Мечтай. Надейся. Люби! | страница 83



И что существуют основополагающие правила достойной жизни и что настоящего успеха и настоящего счастья можно добиться, лишь научившись следовать эти правилам.

Наставление древнего мира!

Лишь совершенное восхищает, лишь удачное остается. Все ценное достается дорогой ценной – ценнейший из металлов самый тугоплавкий и самый тяжелый

Глубокий вывод, кардинальный вывод, который я сделал, сопоставляя сочинения, звучит так: если вы хотите достичь высокой, великой цели – прожить успешную, разумную и счастливую жизнь – и не подменять шедевр вашей судьбы декорацией, то поймите самого себя, установите собственную систему координат и следуйте им. Именно эта целостность непременно определяет результаты, к которым вы стремитесь.

«А у людей – пытливый ум
И жить упорная способность»
Л. Мартынов
***

Практика

Дело происходит в Медоне, в мастерской французского скульптора О. Родена, куда был приглашен писатель С. Цвейг.

Старый скульптор показывает гостю свои работы.


«Наконец – то, – рассказывал Цвейг, – мастер подвел меня к постаменту, на котором стояло укрытое мокрым полотенцем его последнее произведение – женский портрет. Грубыми, в морщинах, крестьянскими руками он сдернул ткань и отступил. Поразительно! – невольно вырвалось у меня, и тут же я устыдился своей банальности. Но он, разглядывая свое создание с бесстрастным спокойствием, в котором нельзя было найти было найти ни грамма тщеславия, только пробурчал довольно: «Вы так считаете?». Постоял в нерешительности. Вот только здесь, у плеча… Минутку!». Он сбросил куртку, натянул белый халат, взял шпатель и уверенными движениями пригладил у плеча мягкую, дышащую, словно живую, кожу женщины. Снова отступил. И тут еще» – бормотал он. Опять неуловимое улучшение.

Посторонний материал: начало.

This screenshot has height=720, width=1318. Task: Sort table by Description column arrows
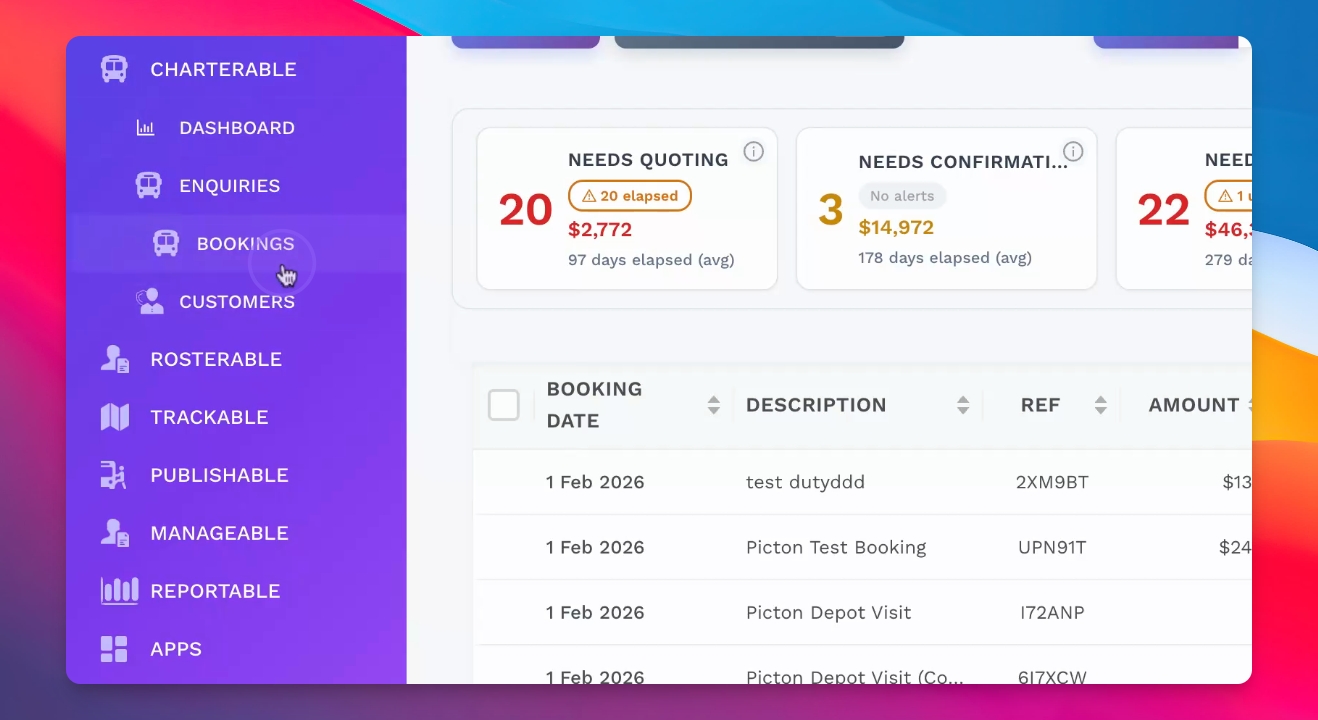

Больше он не разговаривал. Он подходил вплотную и отступал, разглядывал фигуру в зеркале, бурчал что – то невнятное, переделывал, исправлял. Его глаза, такие приветливые, рассеянные, когда он сидел за столом, теперь были сощурены, он казался выше и моложе. Он работал, работал и работал со все страстью и силой своего могучего, грузного тела; пол скрипел всякий раз, когда он стремительно приближался или отступал. Но он не слышал этого. Он не замечал, что за его спиной молча, затаив дыхание, стоял юноша, вне себя от счастья, что ему дано увидеть, как работает столь несравненный мастер. Он совершенно забыл обо мне. Я для его не существовал. Реальностью здесь для него была только скульптура, только его создание да еще далекий, бесплотный образ абсолютного совершенства.